Гарлем плацкартного вагона, его многоэтажность. Особым шагом, раскачиваясь немного, ловя под собой ускользающий пол, я иду за чаем. Свешиваются с верхних полок простыни. Уклоняюсь. Накурено. Кто-то матерится, кто-то поет. Пахнет уборной.
Дядька в тельняшке и трусах, пьяный, чуть не сшибает меня, несущую стаканы с кипятком.
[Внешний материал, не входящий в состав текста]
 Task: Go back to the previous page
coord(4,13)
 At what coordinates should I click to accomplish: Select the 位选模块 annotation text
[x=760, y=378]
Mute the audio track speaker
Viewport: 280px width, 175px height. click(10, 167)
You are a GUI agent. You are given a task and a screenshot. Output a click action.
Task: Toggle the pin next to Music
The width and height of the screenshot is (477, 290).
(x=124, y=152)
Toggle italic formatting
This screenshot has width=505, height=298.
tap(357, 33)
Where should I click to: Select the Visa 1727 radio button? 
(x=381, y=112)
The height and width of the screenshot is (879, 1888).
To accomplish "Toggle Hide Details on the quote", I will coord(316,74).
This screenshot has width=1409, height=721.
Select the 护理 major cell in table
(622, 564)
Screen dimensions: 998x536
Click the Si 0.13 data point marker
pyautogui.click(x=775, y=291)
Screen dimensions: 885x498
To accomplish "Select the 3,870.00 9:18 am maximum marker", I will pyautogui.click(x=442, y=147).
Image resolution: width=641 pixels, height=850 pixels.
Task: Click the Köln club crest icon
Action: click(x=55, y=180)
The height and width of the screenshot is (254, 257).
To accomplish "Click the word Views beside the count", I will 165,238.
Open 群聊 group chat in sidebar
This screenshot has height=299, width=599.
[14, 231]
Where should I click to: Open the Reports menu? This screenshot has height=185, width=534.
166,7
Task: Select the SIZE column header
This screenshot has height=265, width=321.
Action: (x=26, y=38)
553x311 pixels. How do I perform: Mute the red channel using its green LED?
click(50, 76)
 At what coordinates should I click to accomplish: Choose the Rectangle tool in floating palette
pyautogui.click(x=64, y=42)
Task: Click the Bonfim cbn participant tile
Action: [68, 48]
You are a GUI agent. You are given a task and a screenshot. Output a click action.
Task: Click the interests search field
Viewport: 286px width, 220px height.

В преддверии ночи разбитная проводница Лариса заглядывает в каждый отсек:
— Отцепят нас, пять часов стоять будем. Я ведро в тамбуре поставлю, а то как же терпеть…. ночь ходит по вагону пьяная проводница Лариса.
— Аська, — говорю, — Это те самые блоковские вагоны, зелёные, в которых «плакали и пели»…
Как бы всю жизнь ни гнул нас чудовищный быт нашей Родины, единственное, от чего станет легче — от этих блоковских вагонов, от этой «пылинки дальних стран», от того, чтобы найти прекрасное во всём, что тебя окружает. Или пожалеть его.
Все так, как было сто лет назад. Мы всплываем в тяжелое объятие Казанского собора. Я иду и вспоминаю, как во сне.